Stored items
▬▬▬
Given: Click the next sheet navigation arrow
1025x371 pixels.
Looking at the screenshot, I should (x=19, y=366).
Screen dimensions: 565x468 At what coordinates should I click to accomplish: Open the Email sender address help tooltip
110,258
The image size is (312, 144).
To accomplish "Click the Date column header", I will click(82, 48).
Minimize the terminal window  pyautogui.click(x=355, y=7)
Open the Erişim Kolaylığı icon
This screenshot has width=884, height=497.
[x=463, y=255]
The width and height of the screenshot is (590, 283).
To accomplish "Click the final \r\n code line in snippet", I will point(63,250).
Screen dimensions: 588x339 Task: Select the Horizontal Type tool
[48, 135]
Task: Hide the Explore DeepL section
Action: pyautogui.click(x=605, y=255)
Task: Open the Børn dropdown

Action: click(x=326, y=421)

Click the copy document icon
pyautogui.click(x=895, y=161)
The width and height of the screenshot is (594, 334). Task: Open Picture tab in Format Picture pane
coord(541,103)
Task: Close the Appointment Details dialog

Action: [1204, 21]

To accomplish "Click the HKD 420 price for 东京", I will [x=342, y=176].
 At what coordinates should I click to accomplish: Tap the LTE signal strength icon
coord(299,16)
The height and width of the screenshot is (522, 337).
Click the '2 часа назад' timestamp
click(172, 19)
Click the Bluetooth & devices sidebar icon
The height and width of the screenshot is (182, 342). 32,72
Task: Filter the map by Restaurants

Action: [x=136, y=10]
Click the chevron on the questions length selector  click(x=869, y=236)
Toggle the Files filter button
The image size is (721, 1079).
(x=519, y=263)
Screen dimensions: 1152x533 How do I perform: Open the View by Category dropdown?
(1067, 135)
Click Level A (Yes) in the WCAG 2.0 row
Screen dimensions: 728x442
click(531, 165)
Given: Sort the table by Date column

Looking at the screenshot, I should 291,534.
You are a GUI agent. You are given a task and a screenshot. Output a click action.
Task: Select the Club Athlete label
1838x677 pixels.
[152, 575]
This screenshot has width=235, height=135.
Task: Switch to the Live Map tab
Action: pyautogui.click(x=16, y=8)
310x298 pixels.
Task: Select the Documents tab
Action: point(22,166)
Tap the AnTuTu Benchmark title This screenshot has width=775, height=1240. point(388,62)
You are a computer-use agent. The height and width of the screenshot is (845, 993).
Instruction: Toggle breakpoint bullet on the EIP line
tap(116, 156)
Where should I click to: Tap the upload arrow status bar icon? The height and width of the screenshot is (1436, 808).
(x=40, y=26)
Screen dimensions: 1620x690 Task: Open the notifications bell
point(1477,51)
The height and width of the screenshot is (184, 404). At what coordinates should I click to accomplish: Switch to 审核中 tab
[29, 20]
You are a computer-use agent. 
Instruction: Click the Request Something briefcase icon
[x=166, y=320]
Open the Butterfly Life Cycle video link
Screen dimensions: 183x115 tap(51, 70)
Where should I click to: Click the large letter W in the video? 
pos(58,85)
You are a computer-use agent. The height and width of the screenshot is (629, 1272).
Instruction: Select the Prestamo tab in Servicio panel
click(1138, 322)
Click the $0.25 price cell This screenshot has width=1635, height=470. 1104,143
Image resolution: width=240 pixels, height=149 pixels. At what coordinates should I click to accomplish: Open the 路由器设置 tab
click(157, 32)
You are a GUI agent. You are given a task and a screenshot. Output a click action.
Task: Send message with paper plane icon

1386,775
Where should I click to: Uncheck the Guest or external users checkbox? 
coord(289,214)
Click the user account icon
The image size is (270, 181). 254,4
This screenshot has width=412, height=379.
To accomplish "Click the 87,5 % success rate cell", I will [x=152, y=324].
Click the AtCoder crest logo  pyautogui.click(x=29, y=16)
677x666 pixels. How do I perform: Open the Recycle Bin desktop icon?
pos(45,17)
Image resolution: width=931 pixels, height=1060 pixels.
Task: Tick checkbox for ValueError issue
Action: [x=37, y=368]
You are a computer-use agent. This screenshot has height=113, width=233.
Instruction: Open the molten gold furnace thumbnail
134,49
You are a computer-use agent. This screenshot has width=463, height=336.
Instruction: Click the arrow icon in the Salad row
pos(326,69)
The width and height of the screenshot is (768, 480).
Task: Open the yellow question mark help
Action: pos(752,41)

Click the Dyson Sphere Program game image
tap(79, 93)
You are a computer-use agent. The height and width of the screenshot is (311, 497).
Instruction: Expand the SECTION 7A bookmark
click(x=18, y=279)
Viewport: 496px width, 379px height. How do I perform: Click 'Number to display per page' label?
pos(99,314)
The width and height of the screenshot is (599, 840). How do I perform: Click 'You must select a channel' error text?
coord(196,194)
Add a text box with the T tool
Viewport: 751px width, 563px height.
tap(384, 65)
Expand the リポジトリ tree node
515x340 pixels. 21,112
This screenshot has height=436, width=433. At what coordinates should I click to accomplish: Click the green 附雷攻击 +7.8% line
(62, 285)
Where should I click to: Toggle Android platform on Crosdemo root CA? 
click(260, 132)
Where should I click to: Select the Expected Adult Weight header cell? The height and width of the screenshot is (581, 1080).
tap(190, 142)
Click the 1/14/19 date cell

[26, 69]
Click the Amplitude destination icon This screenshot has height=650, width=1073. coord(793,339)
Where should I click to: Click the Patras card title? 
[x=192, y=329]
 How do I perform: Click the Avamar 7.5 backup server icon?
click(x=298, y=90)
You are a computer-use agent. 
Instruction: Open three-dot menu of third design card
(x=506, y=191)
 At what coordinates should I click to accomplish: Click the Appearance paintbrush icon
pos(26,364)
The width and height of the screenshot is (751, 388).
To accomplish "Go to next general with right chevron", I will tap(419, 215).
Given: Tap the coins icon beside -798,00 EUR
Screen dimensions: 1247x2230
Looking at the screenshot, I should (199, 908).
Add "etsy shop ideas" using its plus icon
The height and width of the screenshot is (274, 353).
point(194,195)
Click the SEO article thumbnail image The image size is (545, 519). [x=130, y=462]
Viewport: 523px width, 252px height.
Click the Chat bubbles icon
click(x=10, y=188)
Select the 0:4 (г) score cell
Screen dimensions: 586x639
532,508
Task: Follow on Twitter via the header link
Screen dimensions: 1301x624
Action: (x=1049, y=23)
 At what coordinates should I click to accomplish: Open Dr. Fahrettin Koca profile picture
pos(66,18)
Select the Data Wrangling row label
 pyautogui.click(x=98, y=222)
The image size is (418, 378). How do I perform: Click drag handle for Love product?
▬▬▬
**About this exercise**
Make sure that every entry above is copied out exactly as it stands.

**Task response**
Given: Click the next sheet navigation arrow
1025x371 pixels.
Looking at the screenshot, I should (x=19, y=366).
Screen dimensions: 565x468 At what coordinates should I click to accomplish: Open the Email sender address help tooltip
110,258
The image size is (312, 144).
To accomplish "Click the Date column header", I will click(82, 48).
Minimize the terminal window  pyautogui.click(x=355, y=7)
Open the Erişim Kolaylığı icon
This screenshot has width=884, height=497.
[x=463, y=255]
The width and height of the screenshot is (590, 283).
To accomplish "Click the final \r\n code line in snippet", I will point(63,250).
Screen dimensions: 588x339 Task: Select the Horizontal Type tool
[48, 135]
Task: Hide the Explore DeepL section
Action: pyautogui.click(x=605, y=255)
Task: Open the Børn dropdown

Action: click(x=326, y=421)

Click the copy document icon
pyautogui.click(x=895, y=161)
The width and height of the screenshot is (594, 334). Task: Open Picture tab in Format Picture pane
coord(541,103)
Task: Close the Appointment Details dialog

Action: [1204, 21]

To accomplish "Click the HKD 420 price for 东京", I will [x=342, y=176].
 At what coordinates should I click to accomplish: Tap the LTE signal strength icon
coord(299,16)
The height and width of the screenshot is (522, 337).
Click the '2 часа назад' timestamp
click(172, 19)
Click the Bluetooth & devices sidebar icon
The height and width of the screenshot is (182, 342). 32,72
Task: Filter the map by Restaurants

Action: [x=136, y=10]
Click the chevron on the questions length selector  click(x=869, y=236)
Toggle the Files filter button
The image size is (721, 1079).
(x=519, y=263)
Screen dimensions: 1152x533 How do I perform: Open the View by Category dropdown?
(1067, 135)
Click Level A (Yes) in the WCAG 2.0 row
Screen dimensions: 728x442
click(531, 165)
Given: Sort the table by Date column

Looking at the screenshot, I should 291,534.
You are a GUI agent. You are given a task and a screenshot. Output a click action.
Task: Select the Club Athlete label
1838x677 pixels.
[152, 575]
This screenshot has width=235, height=135.
Task: Switch to the Live Map tab
Action: pyautogui.click(x=16, y=8)
310x298 pixels.
Task: Select the Documents tab
Action: point(22,166)
Tap the AnTuTu Benchmark title This screenshot has width=775, height=1240. point(388,62)
You are a computer-use agent. The height and width of the screenshot is (845, 993).
Instruction: Toggle breakpoint bullet on the EIP line
tap(116, 156)
Where should I click to: Tap the upload arrow status bar icon? The height and width of the screenshot is (1436, 808).
(x=40, y=26)
Screen dimensions: 1620x690 Task: Open the notifications bell
point(1477,51)
The height and width of the screenshot is (184, 404). At what coordinates should I click to accomplish: Switch to 审核中 tab
[29, 20]
You are a computer-use agent. 
Instruction: Click the Request Something briefcase icon
[x=166, y=320]
Open the Butterfly Life Cycle video link
Screen dimensions: 183x115 tap(51, 70)
Where should I click to: Click the large letter W in the video? 
pos(58,85)
You are a computer-use agent. The height and width of the screenshot is (629, 1272).
Instruction: Select the Prestamo tab in Servicio panel
click(1138, 322)
Click the $0.25 price cell This screenshot has width=1635, height=470. 1104,143
Image resolution: width=240 pixels, height=149 pixels. At what coordinates should I click to accomplish: Open the 路由器设置 tab
click(157, 32)
You are a GUI agent. You are given a task and a screenshot. Output a click action.
Task: Send message with paper plane icon

1386,775
Where should I click to: Uncheck the Guest or external users checkbox? 
coord(289,214)
Click the user account icon
The image size is (270, 181). 254,4
This screenshot has width=412, height=379.
To accomplish "Click the 87,5 % success rate cell", I will [x=152, y=324].
Click the AtCoder crest logo  pyautogui.click(x=29, y=16)
677x666 pixels. How do I perform: Open the Recycle Bin desktop icon?
pos(45,17)
Image resolution: width=931 pixels, height=1060 pixels.
Task: Tick checkbox for ValueError issue
Action: [x=37, y=368]
You are a computer-use agent. This screenshot has height=113, width=233.
Instruction: Open the molten gold furnace thumbnail
134,49
You are a computer-use agent. This screenshot has width=463, height=336.
Instruction: Click the arrow icon in the Salad row
pos(326,69)
The width and height of the screenshot is (768, 480).
Task: Open the yellow question mark help
Action: pos(752,41)

Click the Dyson Sphere Program game image
tap(79, 93)
You are a computer-use agent. The height and width of the screenshot is (311, 497).
Instruction: Expand the SECTION 7A bookmark
click(x=18, y=279)
Viewport: 496px width, 379px height. How do I perform: Click 'Number to display per page' label?
pos(99,314)
The width and height of the screenshot is (599, 840). How do I perform: Click 'You must select a channel' error text?
coord(196,194)
Add a text box with the T tool
Viewport: 751px width, 563px height.
tap(384, 65)
Expand the リポジトリ tree node
515x340 pixels. 21,112
This screenshot has height=436, width=433. At what coordinates should I click to accomplish: Click the green 附雷攻击 +7.8% line
(62, 285)
Where should I click to: Toggle Android platform on Crosdemo root CA? 
click(260, 132)
Where should I click to: Select the Expected Adult Weight header cell? The height and width of the screenshot is (581, 1080).
tap(190, 142)
Click the 1/14/19 date cell

[26, 69]
Click the Amplitude destination icon This screenshot has height=650, width=1073. coord(793,339)
Where should I click to: Click the Patras card title? 
[x=192, y=329]
 How do I perform: Click the Avamar 7.5 backup server icon?
click(x=298, y=90)
You are a computer-use agent. 
Instruction: Open three-dot menu of third design card
(x=506, y=191)
 At what coordinates should I click to accomplish: Click the Appearance paintbrush icon
pos(26,364)
The width and height of the screenshot is (751, 388).
To accomplish "Go to next general with right chevron", I will tap(419, 215).
Given: Tap the coins icon beside -798,00 EUR
Screen dimensions: 1247x2230
Looking at the screenshot, I should (199, 908).
Add "etsy shop ideas" using its plus icon
The height and width of the screenshot is (274, 353).
point(194,195)
Click the SEO article thumbnail image The image size is (545, 519). [x=130, y=462]
Viewport: 523px width, 252px height.
Click the Chat bubbles icon
click(x=10, y=188)
Select the 0:4 (г) score cell
Screen dimensions: 586x639
532,508
Task: Follow on Twitter via the header link
Screen dimensions: 1301x624
Action: (x=1049, y=23)
 At what coordinates should I click to accomplish: Open Dr. Fahrettin Koca profile picture
pos(66,18)
Select the Data Wrangling row label
 pyautogui.click(x=98, y=222)
The image size is (418, 378). How do I perform: Click drag handle for Love product?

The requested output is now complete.